When compared to the typical corporate office job, there aren’t too many downsides to being freelancer or business owner. You decide who you will work for and with, where you’ll work, and best of all, what kind of work you’ll do. For the self-employed, work is almost always a personal passion, which brings both challenges and satisfaction to an entirely new level.
But it’s not all a bed of roses. As Heidi Kerr-Schlaefer (former member of Cohere and current member of the Armory Workspace in Loveland) recently wrote on her company blog, there are “no sick days for the self-employed.” When the flu attacks the typical office worker, all they have to do is cash in a few paid sick days, and they can wallow in tissues and tea without worrying about how to pay the bills. When a freelancer gets sick, there are only two choices: work through the pain, or lose the money.
Well, we think that’s crap. The self-employed work just as hard, no, harder than the average cubicle dweller. Why should we suffer, financially and physically, just because there’s no HR department to dole out PTO? We deserve a day off now and then. We looked into it, and there is a way for freelancers to earn paid sick days. It takes some pre-planning and long-term goal-setting, as well as the ability to set a work schedule and stick to it, but the payoff is guilt-free rest and relaxation.
Four Simple steps to earning paid sick days via Andrea Ruiz/Yahoo!
1. Decide how much money you need to earn. This amount should be factored yearly. Use last year’s earnings as a guide.
2. Divide this amount by how many weeks out of the year that you want to work. Don’t get sick that often? Set aside a week. Got kids that love to bring home nasty viruses and spread them around the family? Two weeks. So, if you’re the family example, that would mean your goal annual earnings divided by 50 weeks of work.
3. Deduct any weekly unearned income you receive from this amount, such as child support, alimony or disability insurance, that you are counting toward your annual income goals.
4. Divide this amount by how many days per week you want to work. This is the amount of money you need to make every day in order to earn your target annual income and still afford yourself paid time off.

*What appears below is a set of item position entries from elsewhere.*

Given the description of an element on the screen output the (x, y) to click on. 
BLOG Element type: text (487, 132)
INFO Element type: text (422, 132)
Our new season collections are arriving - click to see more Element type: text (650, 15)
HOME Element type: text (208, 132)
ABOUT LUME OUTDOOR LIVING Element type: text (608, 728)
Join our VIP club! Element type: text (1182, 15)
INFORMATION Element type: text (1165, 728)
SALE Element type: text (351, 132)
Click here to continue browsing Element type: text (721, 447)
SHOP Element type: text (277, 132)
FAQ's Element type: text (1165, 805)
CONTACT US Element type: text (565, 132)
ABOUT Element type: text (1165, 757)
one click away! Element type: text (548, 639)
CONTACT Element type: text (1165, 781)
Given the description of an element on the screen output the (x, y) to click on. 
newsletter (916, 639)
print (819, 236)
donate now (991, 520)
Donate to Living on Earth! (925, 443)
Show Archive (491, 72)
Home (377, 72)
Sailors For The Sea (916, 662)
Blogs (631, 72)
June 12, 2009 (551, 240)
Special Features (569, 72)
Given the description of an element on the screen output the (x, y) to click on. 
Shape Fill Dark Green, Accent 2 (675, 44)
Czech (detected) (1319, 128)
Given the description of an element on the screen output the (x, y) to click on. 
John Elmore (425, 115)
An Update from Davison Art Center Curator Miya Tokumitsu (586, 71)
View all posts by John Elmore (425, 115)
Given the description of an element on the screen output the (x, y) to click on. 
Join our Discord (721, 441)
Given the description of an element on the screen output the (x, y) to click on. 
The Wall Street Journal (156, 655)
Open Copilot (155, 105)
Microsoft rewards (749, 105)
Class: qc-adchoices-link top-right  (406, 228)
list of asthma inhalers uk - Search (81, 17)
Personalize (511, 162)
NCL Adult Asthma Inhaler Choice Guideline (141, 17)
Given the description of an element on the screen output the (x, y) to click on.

If you’re flexible about how much you want to earn, or don’t mind working six days a week, simply work this into the formula. And hey, there’s even a way to accrue vacation days as well! And if you’re having trouble with the sticking to a schedule part of this equation, that’s what we’re here for! Coworking instead of fighting off distractions at home or in a coffee shop will ensure that you meet your earning goals so when there’s a sickness or an urge to take off to Mexico, you’ve got the days set aside.
Image via mikecharliealpha/Flickr
The emotional component is so much more necessary to get right than the financial component.
Most freelancers I know have a very difficult time taking time off when they could be saying “Yes” to a client or a new project. Many freelancers have also not built a “What Happens If I Get Sick” clause into their contracts. Having it in writing that you can take time off without losing your contract is really, really important.
As for Andrea Ruiz’s advice – it’s good, but if you operate with variable income and come in a bit low, what happens to your sick days? This all seems kinda quirky – I’m not sure I’d like to treat owning my own business like a 9-5. I bailed from the 9-5 world for the very reason that I *hated* the 9-5 world’s rigidity, non-sensical rules, and utter failure in work/life balance.
Nick, I think it’s important that we not “villain-ize” 9-5. If we assume that everything a traditional business does is wrong then we open ourselves up to 9-5ers assuming that we as entrepreneurs are “doing everything wrong.” There is plenty to be learned and ignored from more traditional companies. If I may snark on you for a moment…I see you mentioned that you use a contract…how very 9-5 of you 😉
Like anything we recommend on this blog, file it away as a potential tool if you need it.
Angel
Angel – Snark away 😀
I’m not vilifying those who choose a 9-5 environment, but I *do* vilify the 9-5 system itself.
It assumes a system of productivity which many freelancers just don’t fit into. When my most productive hours are 5-7AM and 1-3AM (depending on which day it is), I get punished in that system for otherwise brilliant performances. Additionally, 9-5 assumes I can spread my knowledge work out equally along an 8-hour period.
Is something wrong with a system like that? For me, hell yes. And if I treat my business like that, I’ve failed. There’s absolutely no reason for me to “grind” creativity or knowledge work (in the MMORPG sense) when it plain doesn’t work. If I’m making widgets, though…
9-5’ers don’t do everything wrong, it’s just a totally incompatible system to what I prefer… and many 9-5’ers can’t work inside of mine on the same token.
I suspect that many knowledge-based small businesses who have irregular client systems in place (maybe 25-30% of the freelancers out there) are going to have a hard time accruing sick/vacation days with the systems mentioned above because there’s fundamental systemic differences with how the businesses are structured.